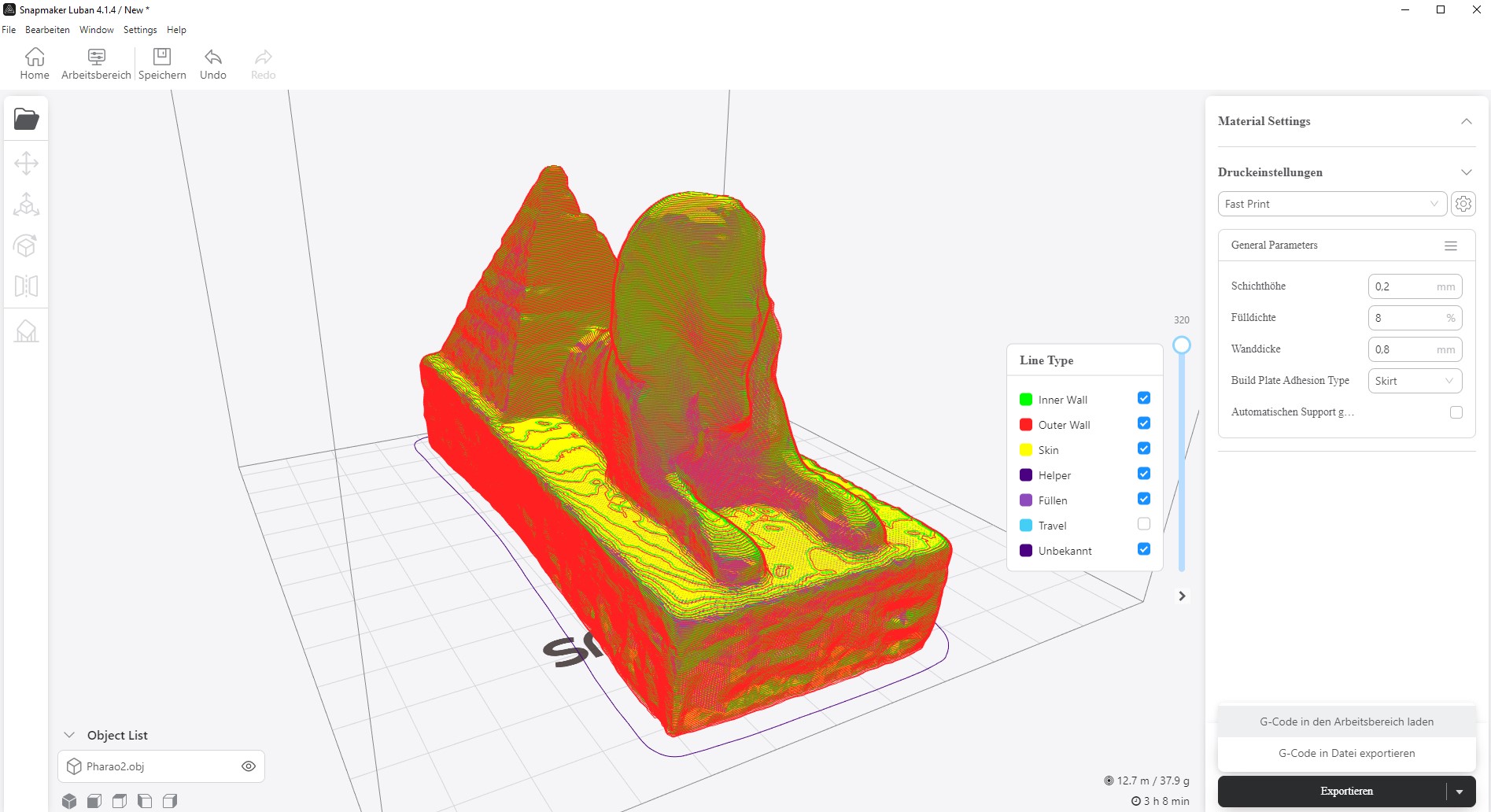The height and width of the screenshot is (812, 1491).
Task: Enable the Travel line type checkbox
Action: click(1144, 524)
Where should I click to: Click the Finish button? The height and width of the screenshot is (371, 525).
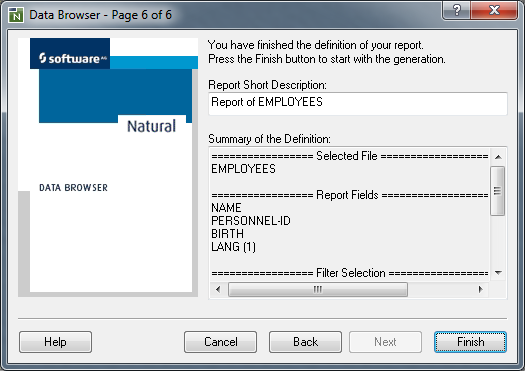(x=470, y=342)
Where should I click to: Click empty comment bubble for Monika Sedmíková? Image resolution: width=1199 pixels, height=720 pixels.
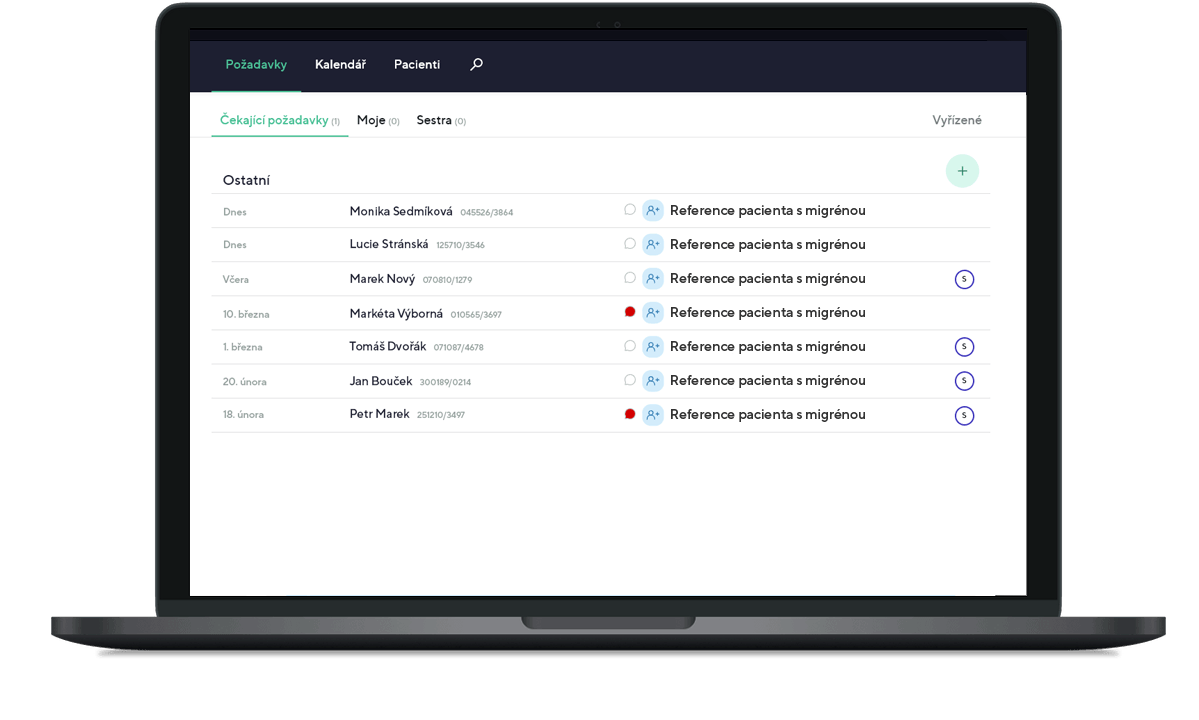pos(630,210)
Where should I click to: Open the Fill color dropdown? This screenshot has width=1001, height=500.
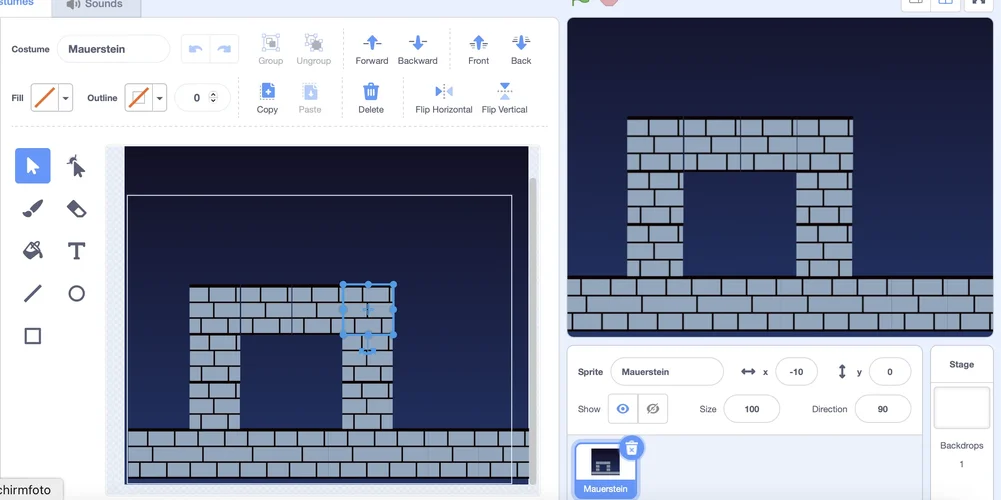point(66,98)
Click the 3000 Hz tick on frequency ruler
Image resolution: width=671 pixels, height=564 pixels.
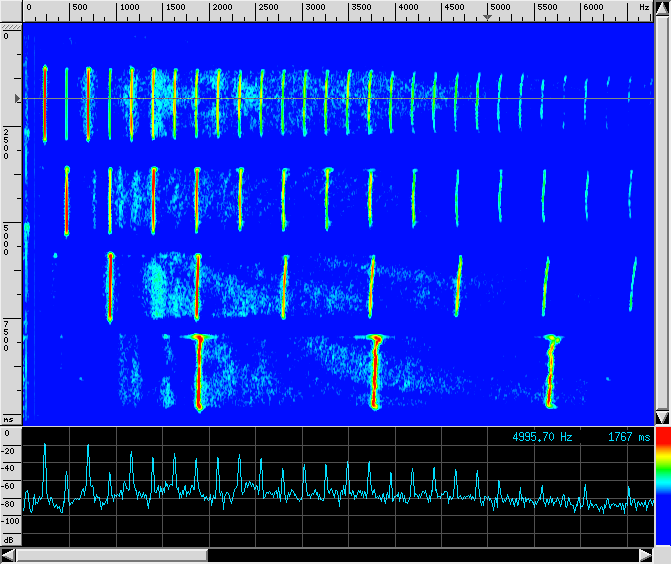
^^^^^^^^^^^^^^^^
## What you should do
Omit all pictures and write out, exactly, only the lines from the line containing "Where should I click to: Click the" through the last line of the entries above.

## Exercise result
Where should I click to: Click the Finish button? The height and width of the screenshot is (371, 525).
(x=470, y=342)
Where should I click to: Click empty comment bubble for Monika Sedmíková? Image resolution: width=1199 pixels, height=720 pixels.
pos(630,210)
Where should I click to: Open the Fill color dropdown? This screenshot has width=1001, height=500.
point(66,98)
Click the 3000 Hz tick on frequency ruler
Image resolution: width=671 pixels, height=564 pixels.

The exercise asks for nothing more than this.